The Crescent Apartments contain 12 rental units. You can see a screencap of the building that I pulled from Google Street View to the left.

So, yet more affordable housing getting torn down in the midst of a housing crisis. And as we’ve reported before, the owner of the building, Westland Ventures, is also the owner of 1755 Hamilton St which is also up for demolition.

I’ve only read the L-P coverage of the RPC meeting that this was considered at, but apparently, the owners are saying that the building is so rundown it’s unsafe to live in and too expensive to fix up. RPC found the argument compelling enough to agree that the building should be relieved of the limited heritage protection the Heritage Holding Bylaw affords, but they also said, gosh, in future, we really gotta do a better job of protecting our heritage properties and our rental housing stock. Or something like that.

Exactly how many of these housing issues is this council going to be coming late to, anyway? If I had a dollar for every story I’ve felt deserved the title, “Horses Gone, Council Closes Barn Door”, why, I’d have many more dollars.

One thing that shouldn’t be forgotten in this is that council’s Regina General Hospital Area Secondary Plan identifies the 14th Ave corridor out to Broad Street as an area they’d like to see redeveloped as a commercial strip where medical offices and various health-care-related uses could locate.

So it isn’t just that the building is too old to save so the housing units have to go. Council is encouraging landowners along that strip to consider housing in that area an undesirable use. How many other apartments in that area are being let slide into disrepair because the owners are just waiting to tear ’em down and put up x-ray clinics and doctors’ offices because that’s what council wants them to do?

It’s also worth considering that if council had gotten their new condominium conversion policy finished a few months sooner, this would have been a perfect candidate for conversion. It’s a gorgeous heritage-status-worthy building and under the new policy, heritage properties can be converted to condos no matter what the vacancy rate is. And, as was demonstrated repeatedly during the slew of conversions over the last couple years, selling off units as condos is an easy way for property owners to fund building maintenance they’ve been slacking on for decades.

(If only there were council-sanctioned ways that I could profit off being a slacker. I could be a millionaire!)

Personally, I’d rather see these 12 units of housing stay in the market, even as condominiums, rather than lose them entirely to a commercial development. Especially seeing as Broad Street seems to be ably taking up the role of medical corridor that council once imagined for 14th Ave.

But, hey, council doesn’t want any housing on 14th, not even condos, so it’s unlikely the landowner would’ve conceived of using the condo conversion bylaw anyway.

Be interesting to see if any of this gets addressed at council tonight.
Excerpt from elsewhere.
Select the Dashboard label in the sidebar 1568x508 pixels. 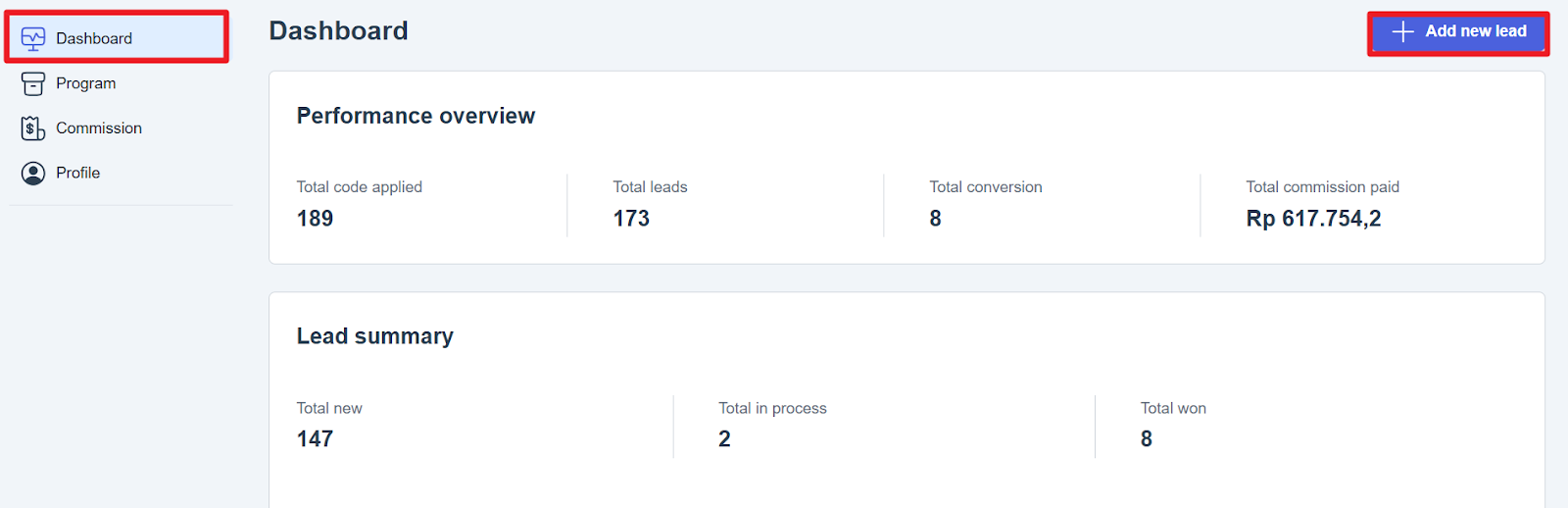click(94, 38)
You should come out and see what happens.

Also on this week’s city hall schedule….

Monday, March 12
CITY COUNCIL (5:30 pm): Beyond the Crescent Apartment’s status, council will also be holding second and third reading on alterations to the city’s Taxi Bylaw. It will consider extending the tax exemption on the Cornwall Parkade for one more year, the Local Improvement Program for 2012 and a proposal to put a restaurant in 1916 Dewdney.
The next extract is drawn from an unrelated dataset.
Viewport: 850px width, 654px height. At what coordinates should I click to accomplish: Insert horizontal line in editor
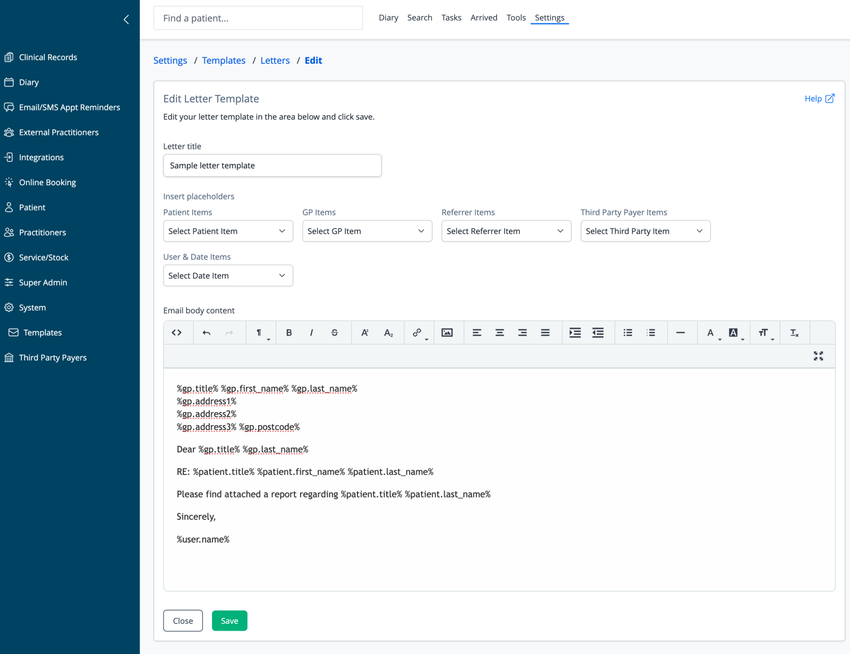point(680,332)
Also up for consideration is a proposed apartment building for 2112 Osler Street. It’ll contain 12 units of rental. Which offsets the loss of 12 units in the Crescent Apartments, I suppose. But that also means that there is no net increase in housing with this construction so you can hardly call it a step forward.

Wednesday, March 14
REGINA PLANNING COMMISSION (4:00 pm): RPC will be looking at proposals for a group of townhouses on 4175 Green Apple Drive and a low-rise apartment building at 1932 Cameron Street. So I guess there is some potential forward movement on the housing front this week. To the tune of 104 condominium townhouses and eight apartments.
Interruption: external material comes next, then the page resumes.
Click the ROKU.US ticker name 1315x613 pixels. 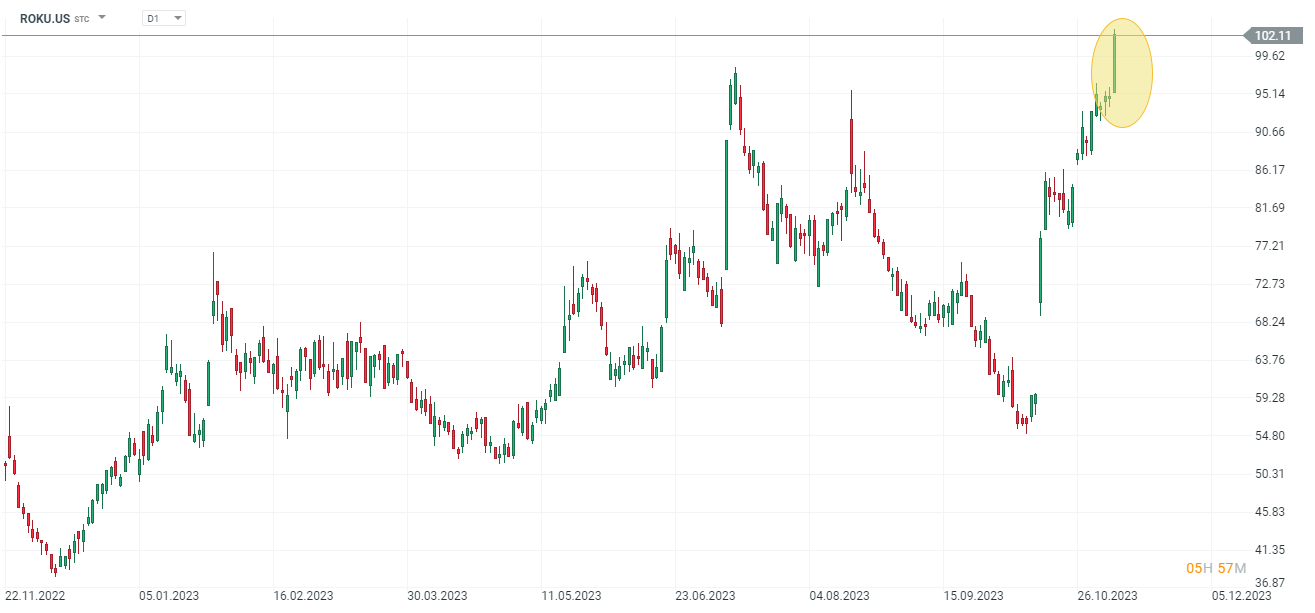pyautogui.click(x=45, y=18)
That means on this weeks housing scorecard we’re +8 towards alleviating the rental crisis and +104 towards condominium oversaturation.

Also on RPC’s agenda is an action plan update on the Core Sustainability Action Plan. I don’t have time to really go over what’s happening here. But seeing as how city staff tried to shuffle this neighbourhood plan under the rug not too long ago, this’ll need some scrutiny.

And that’s it for this week at city hall. For full reports and agendas you can check out the city’s website.